Access to SAP has always been difficult
Products that can do this have been available for years, but getting permission to access production systems like SAP has always been difficult. The reason for refusing to allow access has generally been performance, many production systems are finely tuned for the number of known users they support and adding an unknown number of users who want ad-hoc information from gigabytes of data is generally seen as a bridge to far. It is interesting to not that when we look at companies who have been very successful with their Business Intelligence-solutions that they almost always have this facility available. In general the more users who have access to more data the more successful your Business Intelligence system will become!

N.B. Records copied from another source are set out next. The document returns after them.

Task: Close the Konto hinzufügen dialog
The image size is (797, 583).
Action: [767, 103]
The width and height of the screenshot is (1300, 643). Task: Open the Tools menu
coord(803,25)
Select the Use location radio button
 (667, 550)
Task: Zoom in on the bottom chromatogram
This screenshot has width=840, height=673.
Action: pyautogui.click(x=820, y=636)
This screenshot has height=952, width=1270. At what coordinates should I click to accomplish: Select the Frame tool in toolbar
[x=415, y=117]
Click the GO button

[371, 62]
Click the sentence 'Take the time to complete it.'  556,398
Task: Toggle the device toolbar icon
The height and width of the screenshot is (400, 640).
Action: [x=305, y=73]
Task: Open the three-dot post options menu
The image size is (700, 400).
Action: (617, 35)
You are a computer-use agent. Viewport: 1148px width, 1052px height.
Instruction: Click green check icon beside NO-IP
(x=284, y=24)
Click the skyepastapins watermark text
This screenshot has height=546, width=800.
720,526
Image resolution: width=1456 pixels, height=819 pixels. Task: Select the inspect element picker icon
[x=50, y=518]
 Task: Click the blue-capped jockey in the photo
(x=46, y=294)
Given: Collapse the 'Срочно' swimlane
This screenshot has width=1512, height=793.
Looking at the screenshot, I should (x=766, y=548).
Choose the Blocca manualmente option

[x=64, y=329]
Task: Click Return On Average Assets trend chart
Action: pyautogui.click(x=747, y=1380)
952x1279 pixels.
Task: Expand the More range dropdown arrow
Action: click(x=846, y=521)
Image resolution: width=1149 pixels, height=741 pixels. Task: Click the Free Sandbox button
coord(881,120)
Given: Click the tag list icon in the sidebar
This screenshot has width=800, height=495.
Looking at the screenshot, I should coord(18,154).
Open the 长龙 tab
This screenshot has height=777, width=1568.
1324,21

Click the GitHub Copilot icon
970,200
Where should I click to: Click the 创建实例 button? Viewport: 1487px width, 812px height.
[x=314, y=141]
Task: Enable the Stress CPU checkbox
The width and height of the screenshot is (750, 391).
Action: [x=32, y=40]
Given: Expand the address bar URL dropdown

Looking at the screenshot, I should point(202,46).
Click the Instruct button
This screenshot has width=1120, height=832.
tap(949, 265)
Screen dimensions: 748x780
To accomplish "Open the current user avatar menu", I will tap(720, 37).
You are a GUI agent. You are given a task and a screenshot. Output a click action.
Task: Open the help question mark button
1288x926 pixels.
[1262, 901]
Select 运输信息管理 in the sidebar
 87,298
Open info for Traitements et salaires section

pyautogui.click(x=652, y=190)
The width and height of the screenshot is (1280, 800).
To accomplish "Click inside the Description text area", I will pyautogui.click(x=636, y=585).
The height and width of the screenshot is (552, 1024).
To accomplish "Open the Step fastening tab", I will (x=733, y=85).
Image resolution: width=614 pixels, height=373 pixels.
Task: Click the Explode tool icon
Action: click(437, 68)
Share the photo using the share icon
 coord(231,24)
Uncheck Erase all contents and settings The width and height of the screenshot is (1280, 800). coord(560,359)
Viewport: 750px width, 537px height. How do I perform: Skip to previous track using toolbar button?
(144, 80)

A new concept: on-demand data integration
All this complex moving data backwards and forwards is no longer necessary with a concept called on-demand data integration. First, all of an organization’s data is modeled in a meta data repository, which could be the repository of the Business Intelligence or ETL tool. Per data element, we define the transformations, straight forward for simple detail data, or more complex steps for derived data like performance indicators. In addition, we decide which elements we need to store in the data warehouse (for most organizations the focus here is on decision making) and which elements we do not need (mostly operational detailed data).
Webservice provides one interface to corporate data
After building and loading the data warehouse, we build a webservice that presents the meta data layer to the user; this will probably be either a reporting solution, a dashboard or a portal. All the data the organization keeps about customers, products, vendors, processes, etc. is presented to the user through one interface. To the user it looks like one system, in the background different separate systems are involved.
How does it work?
The webservice interacts with the ETL tool, so that when a user asks to see specific information, the webservice knows if the data is stored in the data warehouse, or should be extracted, integrated and transformed real-time from the source system(s). In the background, an ETL process is called to retrieve and transform the data. For performance reasons it is necessary to ensure that the operational system(s) are not overburdened with queries retrieving a lot of data. It is also important that for on-demand data integration that all the different components of the architecture are properly integrated; that means the reporting tool or portal with the webservice, the webservice with the ETL tool and meta data repository, and the ETL tool with the source systems. If it works properly, on-demand data integration fully supports the principle of closed-loop (operational) Business Intelligence. Employees can easily switch from the analysis phase to the action phase, being able to base their actions on reliable information and useful knowledge.
The operational data store – ODS
Some organizations have built an operational data store (ODS), for the kind of detailed information described above allowing analysis and reporting on both detailed and near real-time data. The data in an ODS is generally fairly new, not more than a few days old, and has same structure as the source systems. Although such a database can be valuable, it requires a lot of work to built and maintain it. Additionally it makes the data warehouse architecture much more complex. However, an operational data store may be necessary when you require (near) real-time insight into business processes performance, or when highly detailed information is needed. These goals are often difficult to combine with a central data warehouse, modeled with star- or snowflake schemas, and optimized for (high-level) decision-making. When an ODS is built, most organizations try to maximize its’ use, moving the operational reports built-in the source systems to the ODS, by doing so, a fully independent (operational) reporting environment has been created. All the information needed for operational, tactical and strategic decision-making can be found in one system. Organizations should be aware of the concept and advantages of on-demand data integration, and decide for themselves if it can be useful. If so, it can be seen as an alternative to building a relatively expensive ODS.